3 Short Films:
Violence In The Cinema, Part 1 - 1971 What at first seems like a serious psychological assessment of violence in the cinema by a professor or lecturer, turns into a bloody orgy of human destructiveness. This was the directorial debut of Dr George Miller who utilised the skills he learned here on Happy Feet oh, and Mad Max I-IV.
Love Letters From Teralba Road - 1977 directed by Stephen Wallace, this 50 minute film is a compassionate study of a violent relationship. It stars Kris McQuade and Bryan Brown making his screen debut. See clip>
Wrong Side Of The Road - 1981 Two days in the lives of two bands - Us Mob and No Fixed Address - with an Indigenous heritage face the excitement, the pleasures and the harassment that you expect. One of the first Australian films about music and the world's first rockumentary, WSOTR has been described as ‘a road movie, a protest film, a political film, a rock film’, evolving as a collaboration between the filmmakers, the community and the musicians featured in the film.
Jim Sharman was the wunderkind of Australian arts in the 1960s. He set the tone for the 1970s with his groundbreaking direction of the tribal love rock musical Hair and later Jesus Christ Superstar. His first major short film dealt with rock & roll, aliens and sending up matinee movies. Those themes came to fruition in The Rocky Horrow Picture Show, a small independent production that became a massive hit and is still performed today. With Richard O'Brian Jim wrote The Rocky Horror Picture Show and directed it. This has become one of the most successful cult films of the time.
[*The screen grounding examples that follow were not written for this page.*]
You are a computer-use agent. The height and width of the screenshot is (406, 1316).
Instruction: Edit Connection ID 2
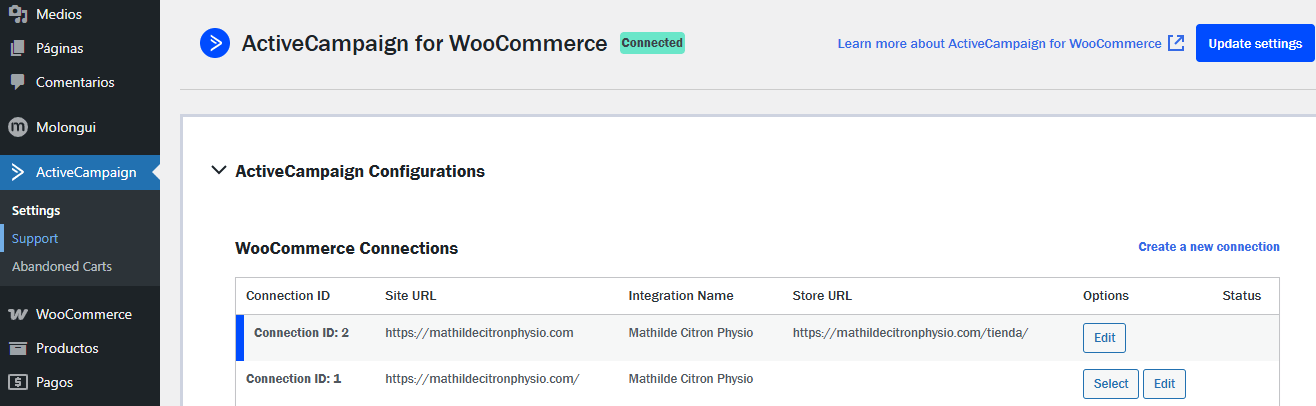pyautogui.click(x=1104, y=338)
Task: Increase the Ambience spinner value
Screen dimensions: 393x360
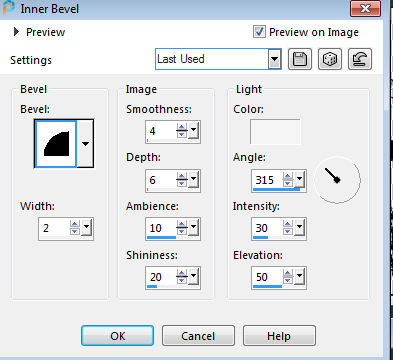Action: click(182, 224)
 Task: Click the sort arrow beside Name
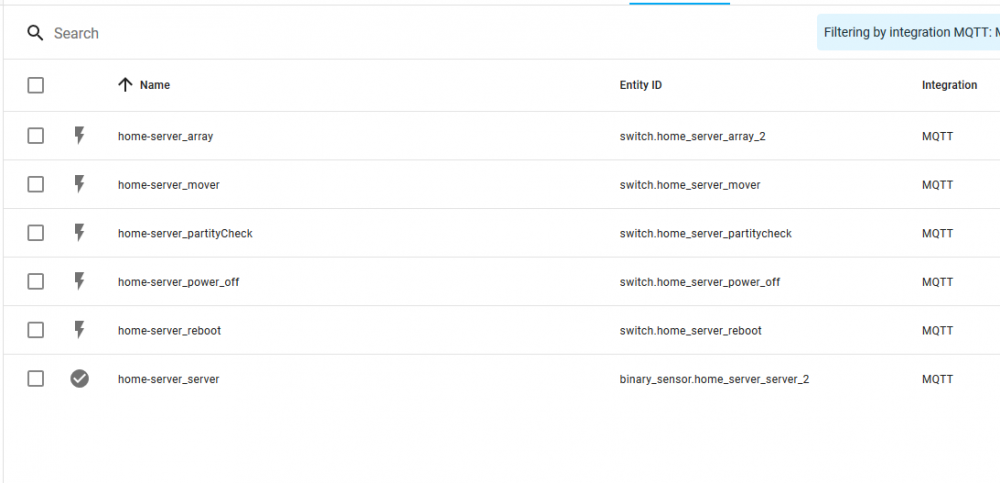point(126,85)
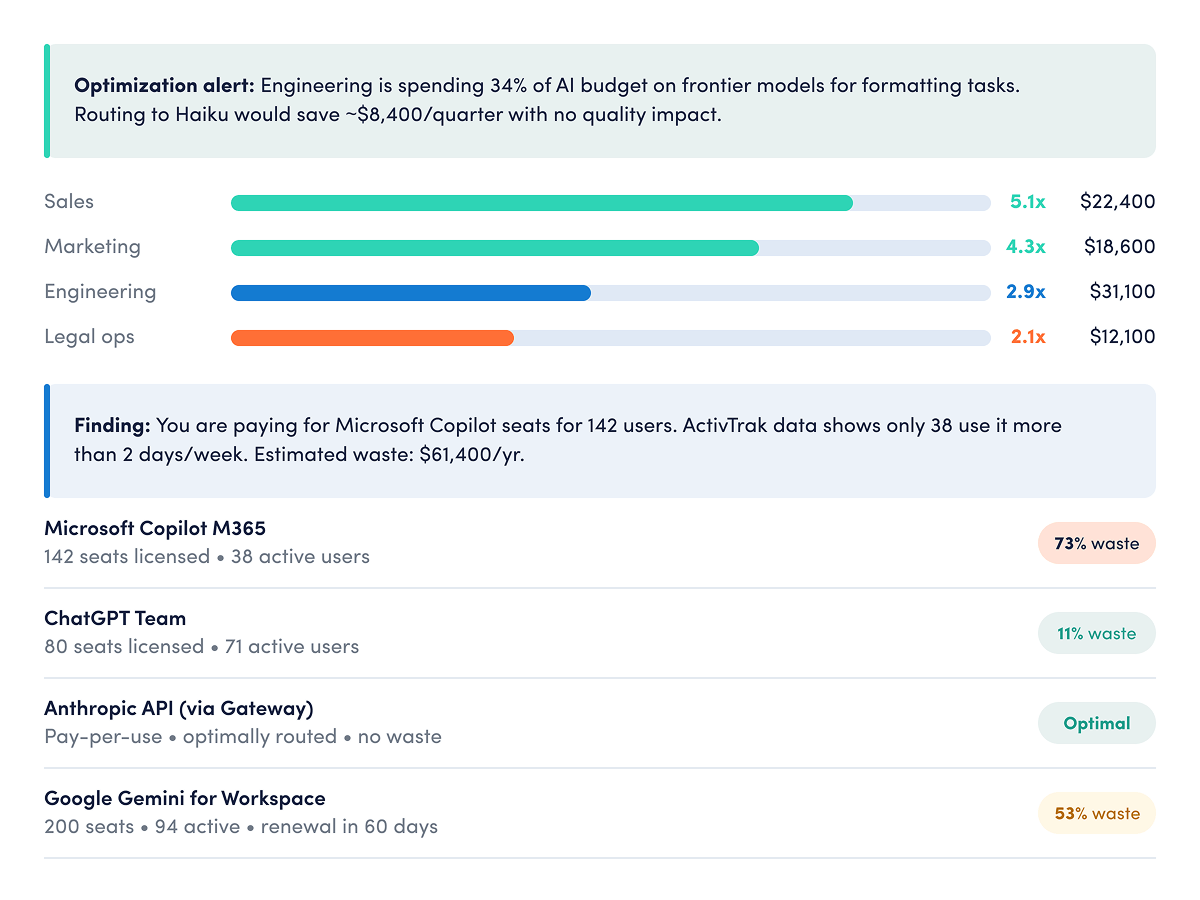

Patrick White was awarded the 1973 Nobel Prize for Literature. This was a massive moment for the arts in Australia - that a little-read Australian author was internationally recognised at that level was a great boost to artists, especially in Sydney. It also brought Patrick to public attention and he responded by returning to the theatre and began to use his profile for political and social causes. Patrick cultivated a salon of artists whom he respected and he and Jim collaborated on a number of projects including Night the Prowler. According to Paul Byrne, "The film is a savage satire on the neuroses of the privileged of Sydney’s eastern suburbs, where White lived, and the director Jim Sharman grew up. ... White’s bitter humour is then matched by Jim Sharman’s playfully surreal visual sense, and the fine performances of Kerry Walker and Ruth Cracknell."
Jim Sharman has agreed to make a rare appearance to introduce these films as part of the Sedition line up. We feel a bit honoured.